--- PROVIDED TEXT Enclosed Below ---
This week US Marines Col. Matthew Bogdanos gave a Long Now talk on his experience in Iraq leading the efforts to recover the priceless artifacts looted from the Iraq National Museum in April 2003.  Here’s my summary of the talk:

Iraq’s National Museum in Baghdad had been closed to the public by Saddam Hussein for over two decades when his regime fell in April 02003. Iraqis felt no connection to the world renowned cultural treasures inside. Like every other government building, it was trashed and looted.

Marine Col. Matthew Bogdanos, then in Basra leading a counter-terrorism group, volunteered part of his team to attempt recovery of the lost artifacts. He arrived at the museum with 14 people to protect its dozen buildings and 11 acres in a still-active battle zone. Invited by the museum director, they took up residence and analyzed the place as a crime scene.

Missing were some of civilization’s most historic archeological treasures. From 3200 BC, the Sacred Vase of Warka, the world’s oldest carved stone ritual vessel. From 2600 BC, the solid gold bull’s head from the Golden Harp of Ur. From 2250 BC, the copper Akkadian Bassetki Statue, the earliest known example of lost-wax casting. From 3100 BC, the limestone Mask of Warka, the first naturalistic depiction of a human face. From 800 BC, the Treasure of Nimrud— a fabulous hoard of hundreds of pieces of exquisite Assyrian gold jewelry and gems. Plus thousands of other artifacts and antiquities, including Uruk inscribed cylinder seals from 2500 BC.
--- End of Enclosed PROVIDED TEXT ---
--- PROVIDED RECORDS Enclosed Below ---
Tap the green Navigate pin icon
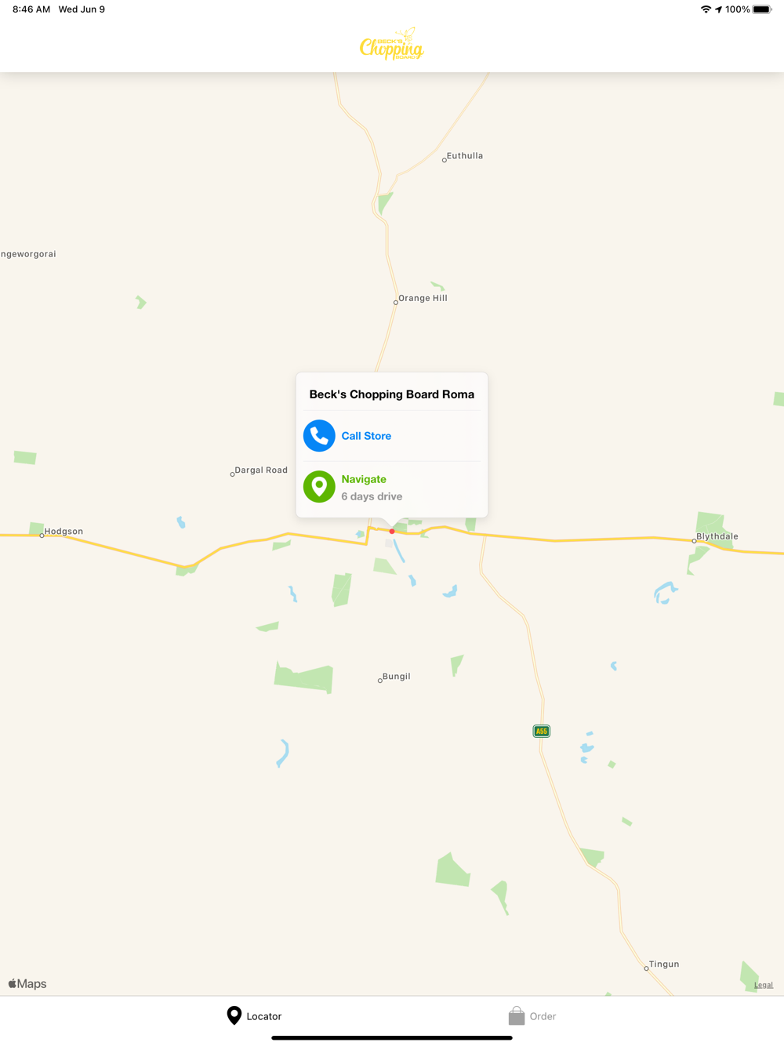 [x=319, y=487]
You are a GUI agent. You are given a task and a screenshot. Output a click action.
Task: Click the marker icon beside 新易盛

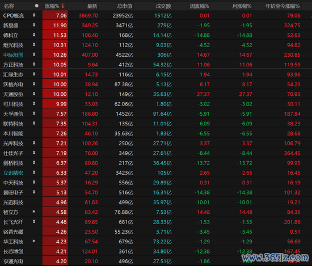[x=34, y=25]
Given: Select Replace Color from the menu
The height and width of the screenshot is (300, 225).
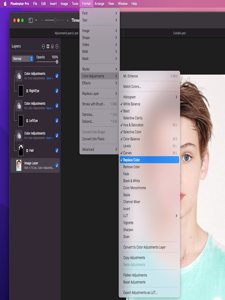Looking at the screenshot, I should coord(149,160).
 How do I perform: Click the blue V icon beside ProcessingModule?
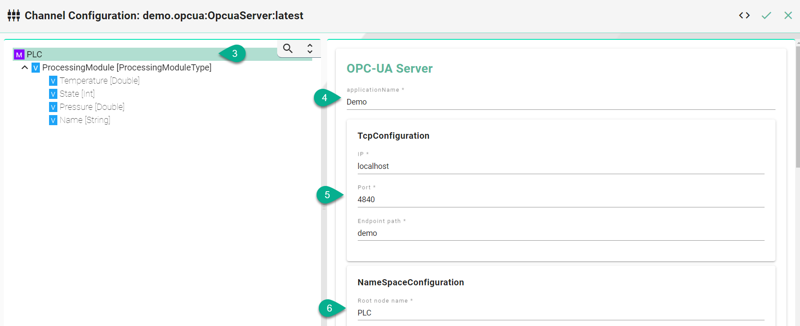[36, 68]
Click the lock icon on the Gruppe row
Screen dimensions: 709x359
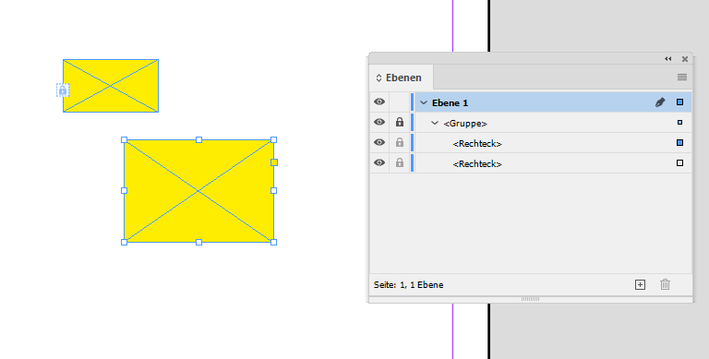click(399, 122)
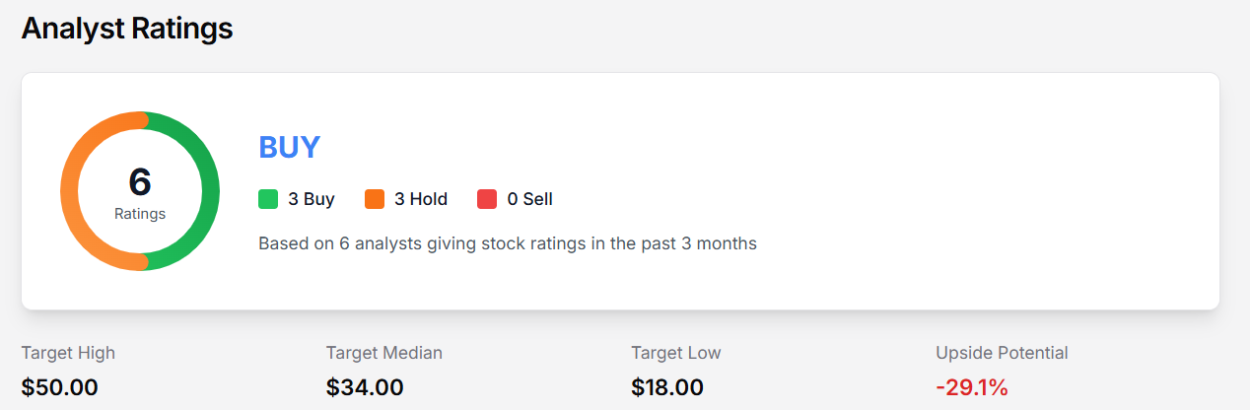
--- End of Enclosed PROVIDED RECORDS ---
● **WORK TO COMPLETE**:
• a. Rewrite the passage from the summary of the museum looting talk, from "This week US" up to and including "trashed and looted.", changing "Baghdad" to "the Iraqi capital".
• b. Answer these questions from the summary of the museum looting talk:
(i) How many people did Bogdanos arrive at the museum with?
(ii) How many acres did the museum grounds cover?
(iii) Which missing artifact dates from 2250 BC?
• c. Pick up the summary of the museum looting talk after its final sentence and keep writing.
These entries were taken from a separate source.

● **TASK-BY-TASK RESULTS**:
• a.
This week US Marines Col. Matthew Bogdanos gave a Long Now talk on his experience in Iraq leading the efforts to recover the priceless artifacts looted from the Iraq National Museum in April 2003.  Here’s my summary of the talk:

Iraq’s National Museum in the Iraqi capital had been closed to the public by Saddam Hussein for over two decades when his regime fell in April 02003. Iraqis felt no connection to the world renowned cultural treasures inside. Like every other government building, it was trashed and looted.

• b.
(i) 14 people
(ii) 11 acres
(iii) The copper Akkadian Bassetki Statue

• c.
Bidding on the international antiquities black market went to $25,000 for Uruk cylinder seals, $40 million for the Vase of Warka.

Since the goal was recovery, not prosecution, Bogdanos instituted a total amnesty for return of stolen artifacts—no questions asked, and also no payment, just a cordial cup of tea for thanks. Having learned from duty in Afghanistan to listen closely to the locals, Bogdanos and his team walked the streets, visited the mosques, played backgammon in the neighborhoods, and followed up on friendly tips (every one of which turned out to be genuine). 3,000 items had been taken from the museum by random looters. Local Iraqis returned 95% of them.

The prime pieces stolen by professional thieves took longer to track down. Raids on smuggler’s trucks and hiding places turned up more items. The Bassetki Statue was found hidden in a cesspool; the Mask of Warka had been buried in the ground. Some pieces began turning up all over the world and were seized when identified. (Bogdanos noted that Geneva, Switzerland, is where that kind of contraband often rests in warehouses that law enforcement is not allowed to search.)

It turned out Saddam himself had looted the museum of the Treasure of Nimrud and the gold bull’s head back in 01990. Tips led to a flooded underground vault in the bombed-out Central Bank of Iraq, and the priceless items were discovered.

Everything found was returned to the Iraq National Museum, where the great antiquities are gradually being restored to public display. Iraq, and the world, is retaking possession of its most ancient heritage.

Bogdanos quoted Sophocles: “Whoever neglects the arts… has lost the past and is dead to the future.”

----

(This talk was neither recorded nor filmed, because material presented in it is part of a still on-going investigation. You can get the full story from Bogdanos’ excellent book, Thieves of Baghdad.)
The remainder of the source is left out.